Programming a machine
Von Neumann machines, such as a typical desktop computer or smartphone, can (in principle) have programs written for them by hand using the machine’s assembly language. In practice, program compilers have been constructed to transform high level languages (like C or C++, which are even easier to write) into assembly language programs. Still, there is a very close correspondence between the high level code and machine code, which can be explored with tools like Compiler Explorer. A von Neumann machine like this is very (very) complicated to build, with modern CPUs requiring billions of elements in addition to the rest of the supporting hardware necessary for the machine to function. They are also conceptually complicated, containing large swaths of addressable memory, and many hundreds of possible operations, which are encoded to and read from that memory, and modify the memory in predetermined ways. Much simpler Turing-complete machines exist, such as Rule 110 automatons, but the proof that these are Turing-complete (meaning that they can execute any program any other Turing-complete machine could execute) is complicated enough that one would not want to attempt to program anything useful into these by hand. It would also be quite difficult to write a compiler for any high level language into the glider language that runs on such machines. Bonafide Turing machines are somewhat of a middle ground here, being Turing-complete, reasonably programmable, not not (conceptually) too difficult to construct. They are a bit esoteric, however, and there aren’t really any simple schemes for programming simple-to-build Turing machines.

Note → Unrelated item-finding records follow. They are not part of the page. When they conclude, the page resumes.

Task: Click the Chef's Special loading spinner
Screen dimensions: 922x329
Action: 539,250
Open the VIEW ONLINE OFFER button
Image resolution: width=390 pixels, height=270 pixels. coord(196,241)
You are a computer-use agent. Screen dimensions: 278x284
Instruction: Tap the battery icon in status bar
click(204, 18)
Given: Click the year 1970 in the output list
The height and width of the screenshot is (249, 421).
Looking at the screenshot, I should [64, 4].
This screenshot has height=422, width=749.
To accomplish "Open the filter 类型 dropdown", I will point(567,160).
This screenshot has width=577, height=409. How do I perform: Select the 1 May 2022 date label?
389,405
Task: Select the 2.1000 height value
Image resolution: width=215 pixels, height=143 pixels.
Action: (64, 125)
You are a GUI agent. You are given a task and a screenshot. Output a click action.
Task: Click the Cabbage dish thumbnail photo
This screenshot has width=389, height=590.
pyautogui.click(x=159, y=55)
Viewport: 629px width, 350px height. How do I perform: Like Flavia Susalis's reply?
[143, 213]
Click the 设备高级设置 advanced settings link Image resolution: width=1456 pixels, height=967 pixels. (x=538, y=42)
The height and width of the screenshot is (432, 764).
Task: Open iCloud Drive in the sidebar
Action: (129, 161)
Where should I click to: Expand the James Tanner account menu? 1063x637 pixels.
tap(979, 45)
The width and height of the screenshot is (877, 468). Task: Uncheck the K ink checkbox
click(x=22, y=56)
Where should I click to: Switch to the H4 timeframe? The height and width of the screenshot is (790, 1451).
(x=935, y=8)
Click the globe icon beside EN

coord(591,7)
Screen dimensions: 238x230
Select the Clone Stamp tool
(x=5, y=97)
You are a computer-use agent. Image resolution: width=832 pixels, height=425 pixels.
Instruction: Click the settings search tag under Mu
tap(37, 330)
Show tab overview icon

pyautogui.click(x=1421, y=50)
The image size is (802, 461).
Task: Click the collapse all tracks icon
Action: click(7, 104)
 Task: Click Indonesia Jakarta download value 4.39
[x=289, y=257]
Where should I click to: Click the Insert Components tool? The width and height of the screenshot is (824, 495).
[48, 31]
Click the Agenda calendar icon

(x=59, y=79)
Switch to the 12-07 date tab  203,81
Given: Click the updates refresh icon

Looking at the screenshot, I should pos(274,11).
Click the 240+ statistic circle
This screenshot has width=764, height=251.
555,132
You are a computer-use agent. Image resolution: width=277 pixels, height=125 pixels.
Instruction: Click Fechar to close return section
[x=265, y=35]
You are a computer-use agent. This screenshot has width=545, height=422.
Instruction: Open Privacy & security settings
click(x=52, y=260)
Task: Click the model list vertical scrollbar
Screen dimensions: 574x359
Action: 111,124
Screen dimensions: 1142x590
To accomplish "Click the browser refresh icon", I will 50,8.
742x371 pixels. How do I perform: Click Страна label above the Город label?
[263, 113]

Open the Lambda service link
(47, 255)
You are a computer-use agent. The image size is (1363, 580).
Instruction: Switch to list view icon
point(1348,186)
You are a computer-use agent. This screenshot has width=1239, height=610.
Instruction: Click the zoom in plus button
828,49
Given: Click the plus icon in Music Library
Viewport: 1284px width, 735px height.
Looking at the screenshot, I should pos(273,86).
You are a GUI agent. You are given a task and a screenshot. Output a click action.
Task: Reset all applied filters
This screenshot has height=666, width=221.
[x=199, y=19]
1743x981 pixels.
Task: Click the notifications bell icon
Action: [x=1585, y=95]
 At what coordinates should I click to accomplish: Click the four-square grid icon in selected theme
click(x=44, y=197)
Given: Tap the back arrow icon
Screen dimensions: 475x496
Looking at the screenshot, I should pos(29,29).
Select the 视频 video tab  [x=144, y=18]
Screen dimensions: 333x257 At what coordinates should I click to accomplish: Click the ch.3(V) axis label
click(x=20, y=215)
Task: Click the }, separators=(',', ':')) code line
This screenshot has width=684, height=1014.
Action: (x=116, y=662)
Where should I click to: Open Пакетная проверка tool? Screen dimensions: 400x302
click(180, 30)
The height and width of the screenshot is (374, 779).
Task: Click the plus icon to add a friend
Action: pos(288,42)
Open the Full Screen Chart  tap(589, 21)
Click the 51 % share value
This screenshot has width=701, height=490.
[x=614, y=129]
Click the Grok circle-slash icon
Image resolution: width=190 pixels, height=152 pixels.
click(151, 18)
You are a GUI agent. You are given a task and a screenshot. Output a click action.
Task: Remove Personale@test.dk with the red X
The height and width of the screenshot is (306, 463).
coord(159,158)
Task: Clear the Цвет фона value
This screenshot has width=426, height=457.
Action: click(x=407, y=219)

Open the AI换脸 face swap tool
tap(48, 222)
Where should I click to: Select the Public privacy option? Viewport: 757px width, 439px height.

The bottom line here is that there is typically a trade off in programmable machines between
- Ease of programming the machine
- Ease of constructing the machine
The conceptual reason for this is not particularly profound: a more complicated machine does more with fewer instructions. An interesting thought to pursue is where the optimum lies for these two competing factors. Or in other words, what is a reasonably simple Turing-complete machine that is programmable with some reasonably simple language?
Simple is a tricky term here. For instance, one might argue that Python is a very simple language because it is easy to use, uses intuitive syntax, and has a lot of built in functionality.
#Hello World in Python
print('Hello World')
In reality, quite a bit of logic (code/instructions) is required to parse and execute Python, and this applies to most high level languages. Esoteric languages like Brainfuck are certainly simple, with Brainfuck having just 8 operations represented by 8 symbols, and Turing-complete.
[ Hello World in Brainfuck ]
++++++++[>++++[>++>+++>+++>+<<<<-]>+>+>->>+[<]<-]>>.>---.+++++++..+++.>>.<-.<.+++.------.--------.>>+.>++.
Such languages are quite difficult to program by hand; harder, arguably, than writing assembly code for a modern processor, but there do exist compilers to these languages. Somewhere in the middle ground of esoteric and modern high level languages exists LISP.
;Hello world in LISP
(print 'HELLO 'WORLD)
LISP has been around since the earliest days of programming, and is still in use today. It is very closely related to the formal logic of lambda calculus, so it is Turing-complete, and is neither difficult to program nor evaluate.
LISP Machines
LISP stands for LISt Processor, and LISP code consists of nested lists of symbols, where the first element of each list represents a function or operation, and the remaining elements are arguments. A machine that executes LISP code just needs a way to represent lists, define rules for how to execute a small number of operations, recursively evaluate the arguments to those operations, and a few other functions that are described in this section. Such machines were constructed early in the history of computing.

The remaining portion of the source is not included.